Sunday, January 1, 2017

Blessed are the Peacemakers

Today's sermon is based on Ezekiel 16:1-63, Matthew 5:9, and James 3:18. It is subtitled, "The Inner Logic of God's Wrath."

The sermon explored the relationship between the wrath of God and the brokenness and sinfulness of people. Romans 7:14-20 points out that sin lives in us and we end up doing what we don't want to do. It goes against the idea of free will but is well in line with the social sciences. 

Evangelical Christianity, in trying to make things simple, can make the mistake of narrowing God's Truth, turning it into a caricature. God is not simple. 

God's wrath is actually redemptive. Our understanding of God's wrath, as illustrated in the Bible, grows in nuance over time. The view in Joshua is violent and primitive. Ezekiel's view is far more sophisticated. 

In Ezekiel 16, Israel is portrayed as an abandoned newborn found and adopted by God. Israel grows into a woman of great beauty and becomes God's bride and a queen. But Israel is an unfaithful wife, who trusts in her beauty, prostituting herself through adultery and sacrificing her children. The language is relational. 

People disregard this relationship through idolatry. Idolatry doesn't mean any non-Jewish or non-Christian religion, it is a betrayal, a willful turning away to what is Good. 

Trusting in the things that hold our society together - wealth, youth, power, individualism, etc. - is engaging in idolatry. 

The people who know God are most usually the focus of God's wrath. It was gradual in Ezekiel and began with a restriction of territory. We should likewise look for areas in our life where we are restricted.

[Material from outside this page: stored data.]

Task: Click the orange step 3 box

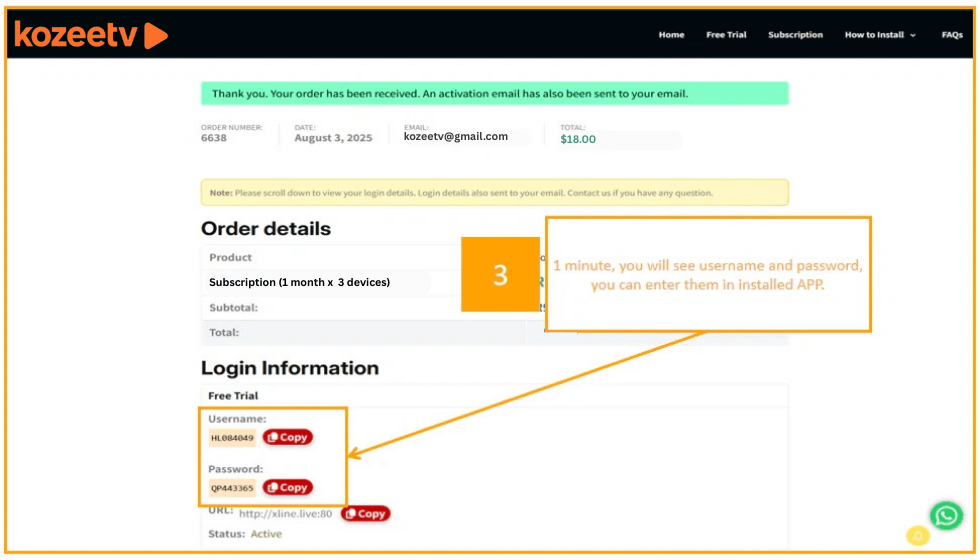Action: (x=500, y=274)
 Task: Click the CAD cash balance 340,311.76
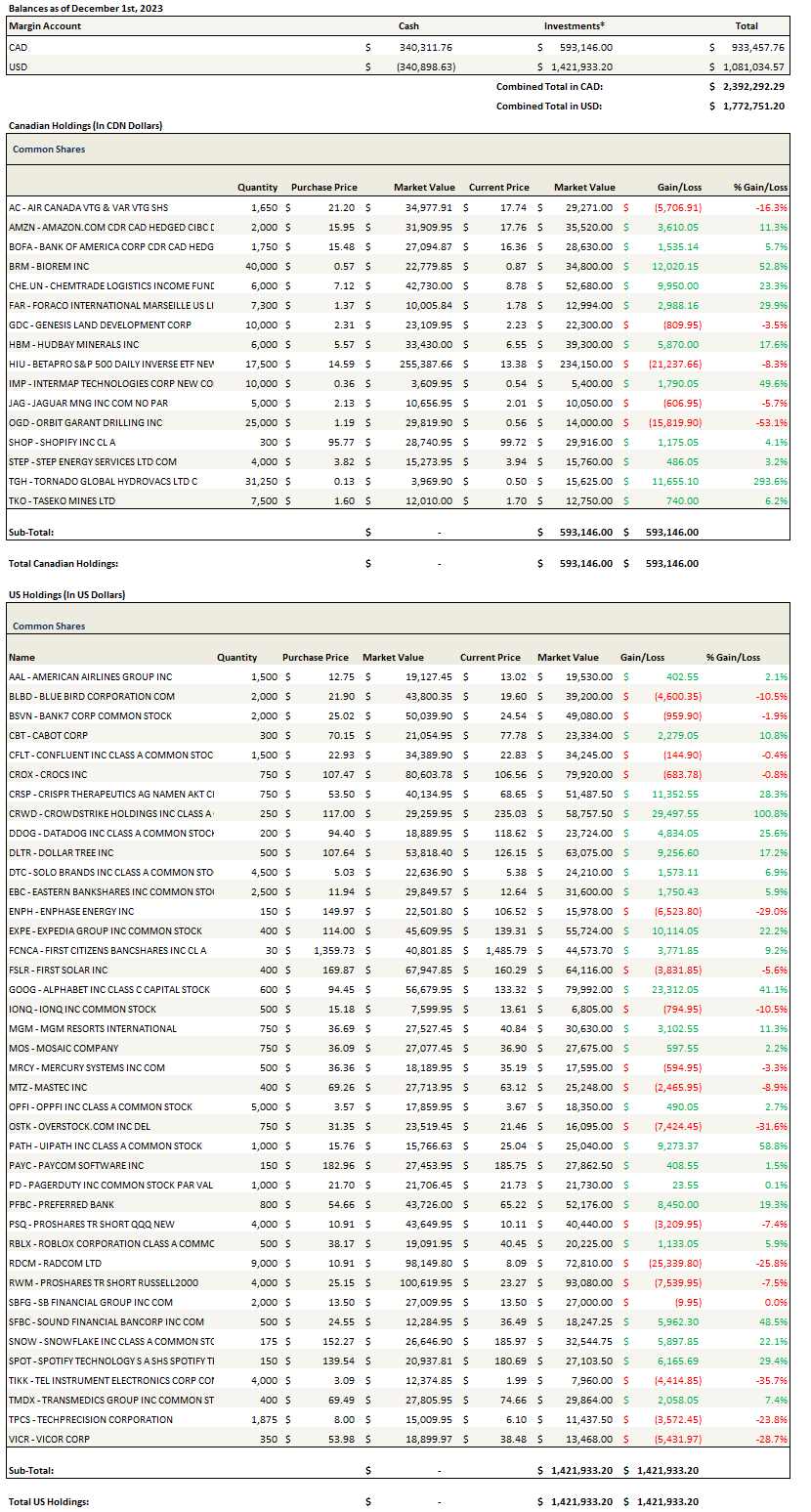pos(425,47)

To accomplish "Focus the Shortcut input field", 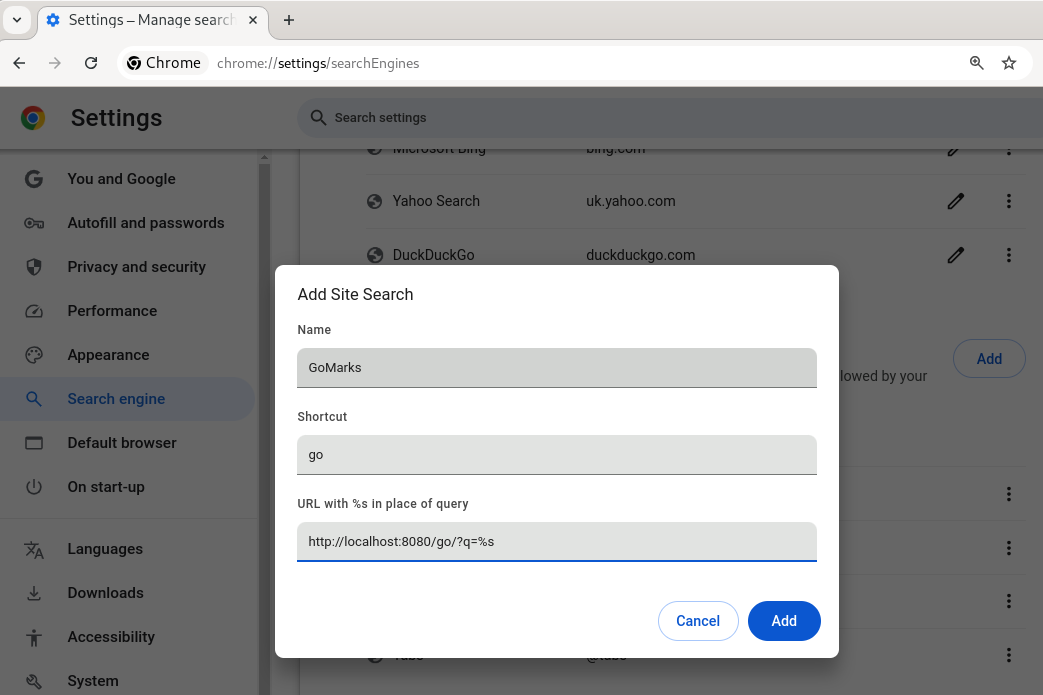I will click(x=556, y=454).
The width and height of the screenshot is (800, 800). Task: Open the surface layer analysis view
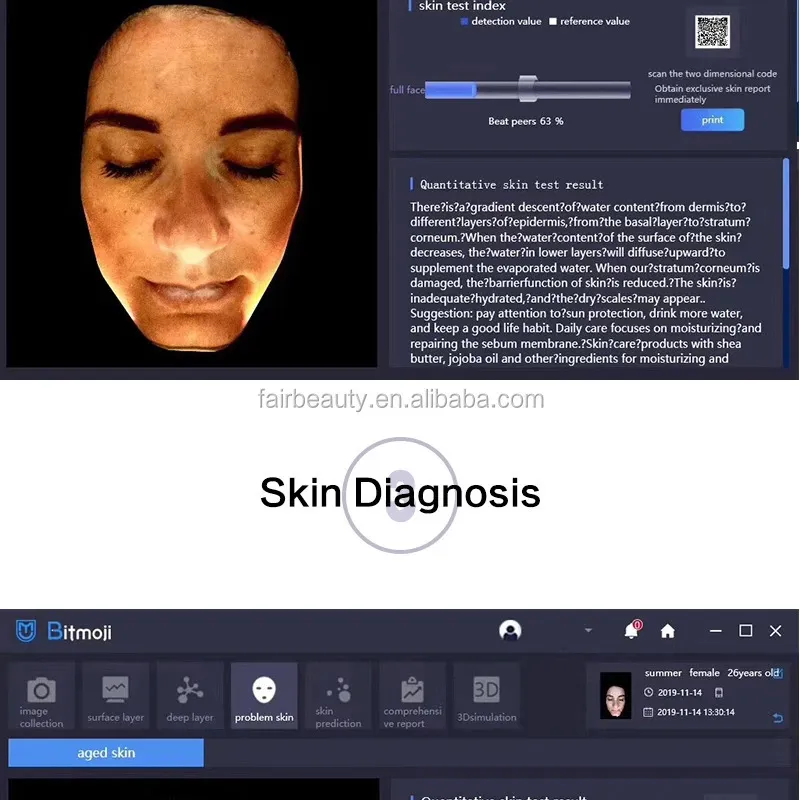[115, 696]
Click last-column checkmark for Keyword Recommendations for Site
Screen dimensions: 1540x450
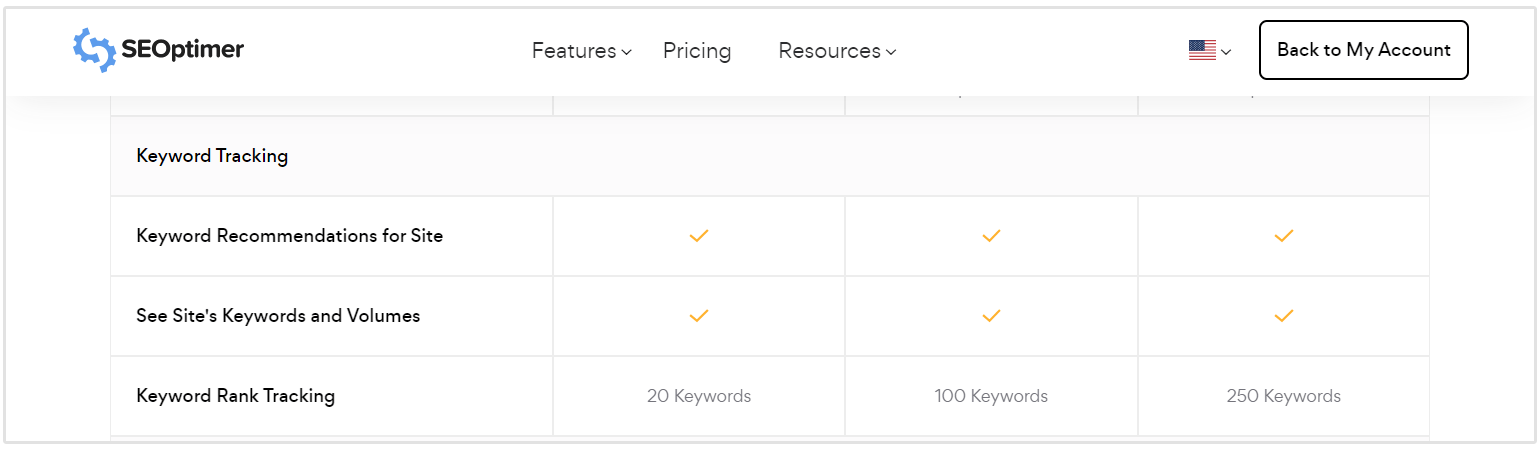click(1284, 236)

If we look for this, areas where repentance is needed, it becomes redemptive. 

The view of our relationship with God goes from the purely collective to the individual over the centuries. But we shouldn't forget the value of the collective. 

God's wrath is basically allowing us to bear the consequences of our actions. God's grace and God's wrath are two sides of the same thing, helping us to grow, heal, and mature. 

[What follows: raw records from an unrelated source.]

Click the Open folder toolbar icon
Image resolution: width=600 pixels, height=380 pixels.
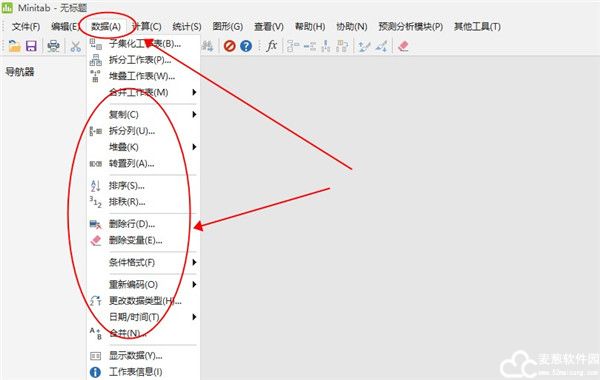[15, 46]
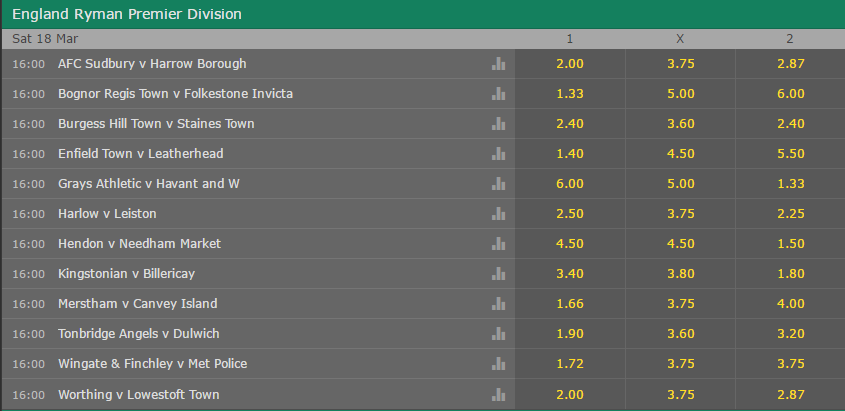Open stats icon for Worthing v Lowestoft Town
Viewport: 845px width, 411px height.
(x=498, y=394)
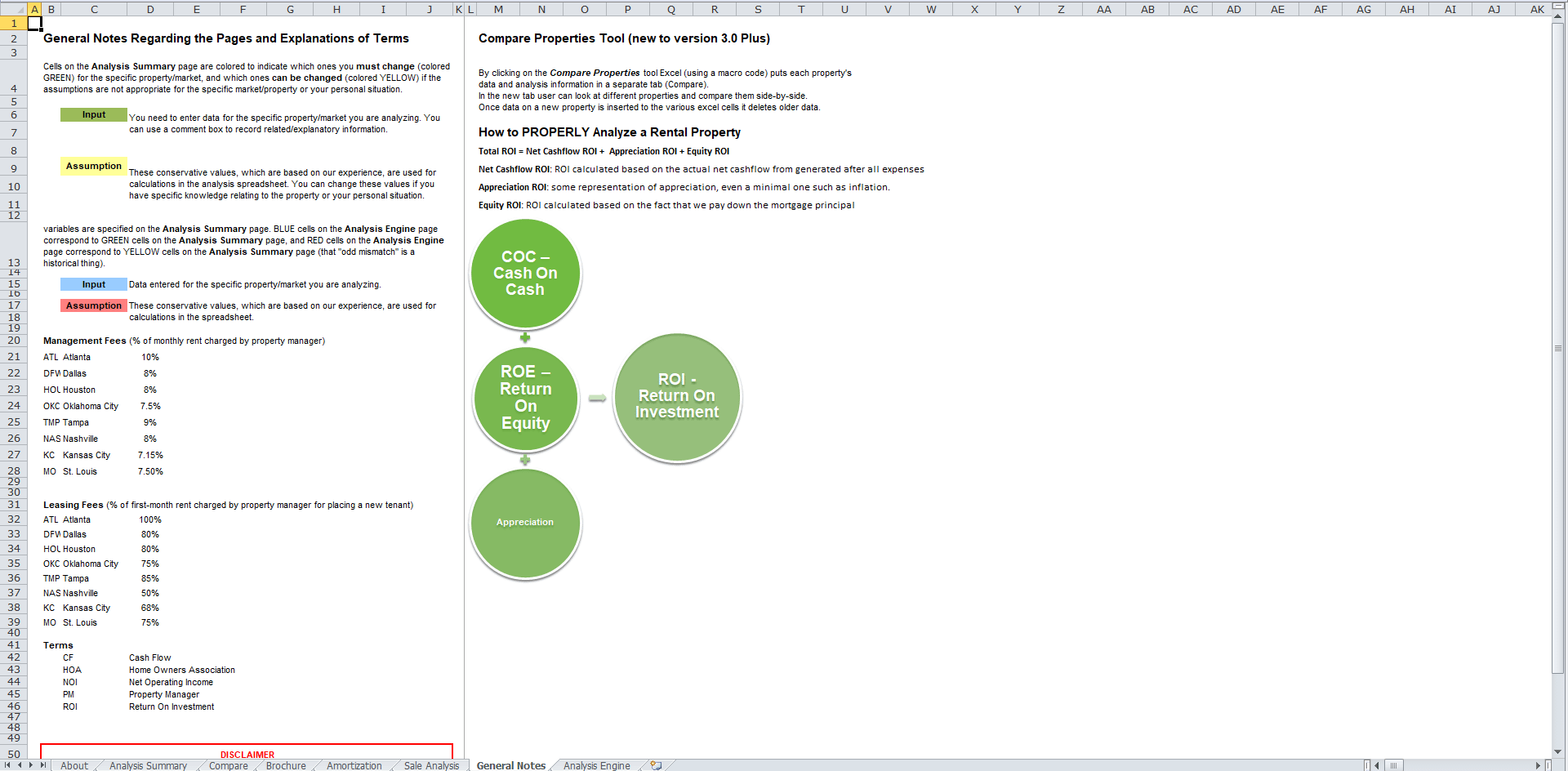This screenshot has height=771, width=1568.
Task: Open the Analysis Summary sheet tab
Action: [148, 765]
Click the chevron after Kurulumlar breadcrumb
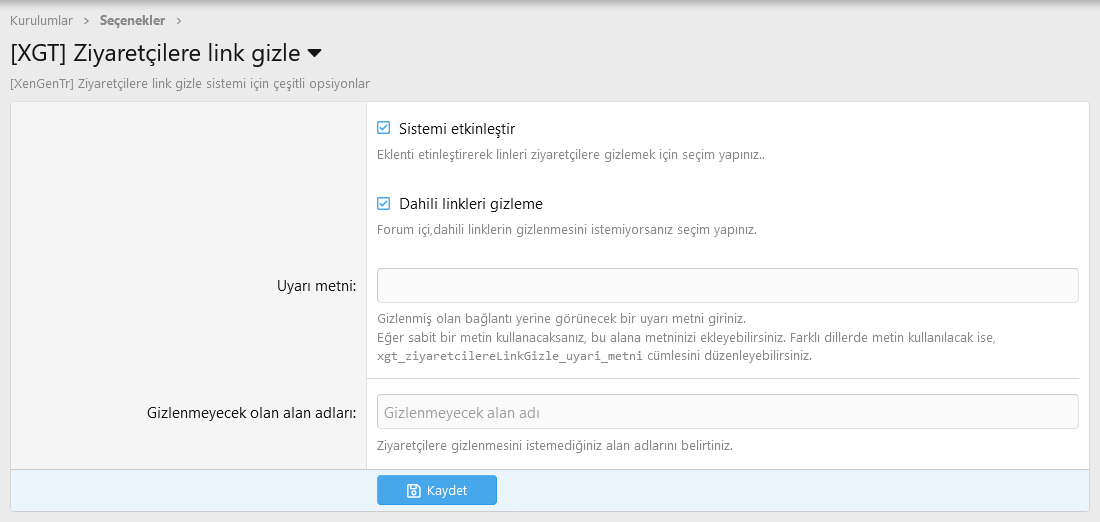Viewport: 1100px width, 522px height. tap(86, 20)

Just as the Buddha said that the things of this world are unsatisfactory and fail you in the end, part of experiencing the consequences of our actions is enabling us to experience the failure of our idols. 

God's wrath also at times goes outside the Church when it comes to those who disregard the poor. Being over fed and unconcerned is bad because, as the Catholic Church said, God has a special preference for the poor. 

God's wrath is redemptive and its aim is to lead us to become the person we are meant to be.